* Exercise goal
What is needed is an exact repeat of the lines from the line containing "Meet Our Team (103, 2443)" through the final line of the entries below, and nothing else.

* * *

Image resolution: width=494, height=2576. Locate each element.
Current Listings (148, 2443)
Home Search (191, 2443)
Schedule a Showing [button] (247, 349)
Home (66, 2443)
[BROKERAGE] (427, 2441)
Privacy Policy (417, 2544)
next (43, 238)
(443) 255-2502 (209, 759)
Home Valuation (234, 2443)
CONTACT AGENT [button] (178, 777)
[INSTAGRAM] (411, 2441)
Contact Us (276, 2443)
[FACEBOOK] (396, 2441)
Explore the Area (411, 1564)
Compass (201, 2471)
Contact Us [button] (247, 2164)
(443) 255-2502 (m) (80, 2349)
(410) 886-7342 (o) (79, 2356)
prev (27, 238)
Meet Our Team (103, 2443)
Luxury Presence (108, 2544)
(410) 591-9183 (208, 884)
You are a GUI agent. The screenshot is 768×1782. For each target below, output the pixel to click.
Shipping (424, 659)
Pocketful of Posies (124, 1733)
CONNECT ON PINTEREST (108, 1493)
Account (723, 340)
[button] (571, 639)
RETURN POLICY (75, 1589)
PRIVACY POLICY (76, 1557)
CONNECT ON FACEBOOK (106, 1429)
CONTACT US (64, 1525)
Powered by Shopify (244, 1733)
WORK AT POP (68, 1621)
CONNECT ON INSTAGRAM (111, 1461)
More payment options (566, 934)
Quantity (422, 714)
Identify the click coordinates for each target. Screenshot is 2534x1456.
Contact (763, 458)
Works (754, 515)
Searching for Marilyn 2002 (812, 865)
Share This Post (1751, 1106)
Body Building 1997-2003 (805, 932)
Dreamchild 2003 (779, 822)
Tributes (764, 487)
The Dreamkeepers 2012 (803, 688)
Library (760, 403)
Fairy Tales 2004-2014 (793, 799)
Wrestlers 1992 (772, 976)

* * *

* Task answer
Meet Our Team (103, 2443)
Luxury Presence (108, 2544)
(410) 591-9183 (208, 884)
You are a GUI agent. The screenshot is 768×1782. For each target below, output the pixel to click.
Shipping (424, 659)
Pocketful of Posies (124, 1733)
CONNECT ON PINTEREST (108, 1493)
Account (723, 340)
[button] (571, 639)
RETURN POLICY (75, 1589)
PRIVACY POLICY (76, 1557)
CONNECT ON FACEBOOK (106, 1429)
CONTACT US (64, 1525)
Powered by Shopify (244, 1733)
WORK AT POP (68, 1621)
CONNECT ON INSTAGRAM (111, 1461)
More payment options (566, 934)
Quantity (422, 714)
Identify the click coordinates for each target. Screenshot is 2534x1456.
Contact (763, 458)
Works (754, 515)
Searching for Marilyn 2002 (812, 865)
Share This Post (1751, 1106)
Body Building 1997-2003 (805, 932)
Dreamchild 2003 (779, 822)
Tributes (764, 487)
The Dreamkeepers 2012 (803, 688)
Library (760, 403)
Fairy Tales 2004-2014 (793, 799)
Wrestlers 1992 (772, 976)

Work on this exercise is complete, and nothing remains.